Barking Riverside Limited has produced a master plan to establish a new community at the site, comprising new homes, community facilities and employment opportunities.
The project will deliver many high quality homes, a significant proportion of which will be affordable and made available for key local workers.
For the first time, the borough of Barking and Dagenham will also be provided with access to 2km of the river frontage, and open spaces covering around 40% of the site, which is about 140 acres, will also be available for community use.
The plan, which will take an estimated 20 years to complete, should see the creation of a vibrant, sustainable community, comprising approximately 10,800 new mixed-tenure homes within a high quality mixed-use urban environment.
There will also be a range of community facilities, including shopping, employment, leisure opportunities and environmental benefits, which will all be supported by new, integrated transport links.
“There is provision in the master plan for plenty of public green space, children’s play areas and cycle-ways,” one of Barking Riverside Limited’s directors, Roger Bond stated. “The proposed plan for this site includes a significant area of green and open space for use as an amenity by resident and the wider community.”
“The four key elements to the green space proposals on the 150-hectare site include plans for a park linking all areas of the site with cycle links, footpaths, parks and sports areas.”
Public consultation also played a significant role in the planning procedure in order to ensure the project was well integrated with surrounding communities.

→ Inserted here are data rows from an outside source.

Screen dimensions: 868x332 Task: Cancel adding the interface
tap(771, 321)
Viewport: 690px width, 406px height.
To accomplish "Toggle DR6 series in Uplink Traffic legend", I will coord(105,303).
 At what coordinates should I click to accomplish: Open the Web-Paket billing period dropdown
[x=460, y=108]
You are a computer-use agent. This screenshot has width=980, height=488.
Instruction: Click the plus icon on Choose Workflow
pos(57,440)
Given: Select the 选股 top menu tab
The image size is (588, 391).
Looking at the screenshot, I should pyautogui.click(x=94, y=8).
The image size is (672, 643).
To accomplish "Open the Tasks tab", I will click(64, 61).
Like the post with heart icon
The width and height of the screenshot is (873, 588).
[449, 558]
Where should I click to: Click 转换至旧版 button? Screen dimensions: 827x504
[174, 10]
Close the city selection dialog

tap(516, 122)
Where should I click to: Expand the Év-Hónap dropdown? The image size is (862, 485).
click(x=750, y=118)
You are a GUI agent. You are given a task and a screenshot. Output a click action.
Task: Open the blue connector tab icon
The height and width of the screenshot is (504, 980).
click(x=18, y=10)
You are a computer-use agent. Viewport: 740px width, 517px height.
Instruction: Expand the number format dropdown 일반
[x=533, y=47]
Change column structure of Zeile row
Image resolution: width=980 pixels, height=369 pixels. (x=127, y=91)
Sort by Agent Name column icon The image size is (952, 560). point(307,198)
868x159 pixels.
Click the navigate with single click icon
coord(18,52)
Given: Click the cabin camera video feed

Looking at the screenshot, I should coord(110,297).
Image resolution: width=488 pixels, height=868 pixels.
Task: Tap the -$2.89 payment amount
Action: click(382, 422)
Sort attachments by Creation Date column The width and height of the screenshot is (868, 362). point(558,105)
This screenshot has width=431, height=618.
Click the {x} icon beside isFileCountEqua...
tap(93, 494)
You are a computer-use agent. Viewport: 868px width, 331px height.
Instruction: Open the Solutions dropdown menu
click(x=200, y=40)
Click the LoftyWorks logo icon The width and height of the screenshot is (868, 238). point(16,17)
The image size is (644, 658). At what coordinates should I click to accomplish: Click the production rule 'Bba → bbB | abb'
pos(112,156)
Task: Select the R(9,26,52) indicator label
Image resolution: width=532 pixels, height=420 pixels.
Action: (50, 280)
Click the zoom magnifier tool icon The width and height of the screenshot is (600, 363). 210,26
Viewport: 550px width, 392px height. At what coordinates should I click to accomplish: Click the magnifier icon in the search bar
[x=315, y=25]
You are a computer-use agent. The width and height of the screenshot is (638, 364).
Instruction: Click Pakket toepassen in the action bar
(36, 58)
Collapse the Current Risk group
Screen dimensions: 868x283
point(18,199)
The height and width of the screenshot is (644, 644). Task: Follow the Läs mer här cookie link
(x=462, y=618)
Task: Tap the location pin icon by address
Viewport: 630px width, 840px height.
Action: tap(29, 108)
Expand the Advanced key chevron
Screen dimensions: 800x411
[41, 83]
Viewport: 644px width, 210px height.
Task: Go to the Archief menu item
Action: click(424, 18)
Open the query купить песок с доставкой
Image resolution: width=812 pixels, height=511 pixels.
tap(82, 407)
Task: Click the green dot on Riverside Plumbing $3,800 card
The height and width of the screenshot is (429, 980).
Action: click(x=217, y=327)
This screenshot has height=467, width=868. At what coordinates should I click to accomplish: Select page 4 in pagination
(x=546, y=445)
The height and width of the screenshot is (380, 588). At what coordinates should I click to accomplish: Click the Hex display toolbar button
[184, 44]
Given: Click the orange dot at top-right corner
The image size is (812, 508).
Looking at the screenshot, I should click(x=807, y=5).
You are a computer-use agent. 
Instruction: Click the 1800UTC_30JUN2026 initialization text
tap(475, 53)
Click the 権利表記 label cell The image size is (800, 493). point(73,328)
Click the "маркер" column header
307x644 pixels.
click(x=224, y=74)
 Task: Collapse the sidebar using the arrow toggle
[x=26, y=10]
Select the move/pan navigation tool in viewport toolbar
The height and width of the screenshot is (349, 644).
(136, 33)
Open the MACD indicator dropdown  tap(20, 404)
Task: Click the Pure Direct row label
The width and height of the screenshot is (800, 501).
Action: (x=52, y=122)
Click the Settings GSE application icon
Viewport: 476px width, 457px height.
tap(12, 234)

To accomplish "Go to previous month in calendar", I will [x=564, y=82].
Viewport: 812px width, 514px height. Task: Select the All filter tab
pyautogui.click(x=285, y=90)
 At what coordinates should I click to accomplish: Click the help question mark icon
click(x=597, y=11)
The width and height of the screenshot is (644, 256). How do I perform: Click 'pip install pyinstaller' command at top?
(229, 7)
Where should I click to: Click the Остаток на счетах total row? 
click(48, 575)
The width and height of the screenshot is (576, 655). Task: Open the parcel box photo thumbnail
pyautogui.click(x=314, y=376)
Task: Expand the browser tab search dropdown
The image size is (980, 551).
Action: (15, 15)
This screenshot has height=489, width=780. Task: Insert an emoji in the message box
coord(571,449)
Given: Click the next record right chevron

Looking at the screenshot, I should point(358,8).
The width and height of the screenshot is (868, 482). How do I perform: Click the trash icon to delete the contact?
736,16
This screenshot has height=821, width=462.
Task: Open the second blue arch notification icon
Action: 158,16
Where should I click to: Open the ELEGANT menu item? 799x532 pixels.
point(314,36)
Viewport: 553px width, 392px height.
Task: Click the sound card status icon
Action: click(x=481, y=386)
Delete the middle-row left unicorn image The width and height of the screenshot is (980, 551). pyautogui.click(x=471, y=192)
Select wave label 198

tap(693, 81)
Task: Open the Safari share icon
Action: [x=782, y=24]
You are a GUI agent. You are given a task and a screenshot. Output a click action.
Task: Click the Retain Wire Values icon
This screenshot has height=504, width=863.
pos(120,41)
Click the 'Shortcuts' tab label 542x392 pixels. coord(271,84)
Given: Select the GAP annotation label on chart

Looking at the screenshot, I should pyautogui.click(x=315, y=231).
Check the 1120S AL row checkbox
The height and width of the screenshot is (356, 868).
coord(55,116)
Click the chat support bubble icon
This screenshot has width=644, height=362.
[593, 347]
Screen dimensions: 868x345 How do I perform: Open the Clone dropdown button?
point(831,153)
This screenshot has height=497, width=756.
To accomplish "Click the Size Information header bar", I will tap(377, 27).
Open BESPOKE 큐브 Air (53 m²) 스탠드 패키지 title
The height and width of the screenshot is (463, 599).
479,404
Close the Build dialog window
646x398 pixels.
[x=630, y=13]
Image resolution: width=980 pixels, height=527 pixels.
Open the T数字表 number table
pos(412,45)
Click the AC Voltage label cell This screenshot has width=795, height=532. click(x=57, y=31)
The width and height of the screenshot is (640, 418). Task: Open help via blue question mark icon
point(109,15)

Two public exhibitions were held on four separate dates and nearly 45,000 newsletters were issued to the existing neighbourhood.
Steve Oakes, spokesman for English Partnerships, said that many of the suggestions made by local people were incorporated into the plan.
“We are please to have received so much positive feedback from local people,” he commented. “I would like to thank everyone that completed our questionnaire at the exhibitions last year – we read and considered each and every comment.”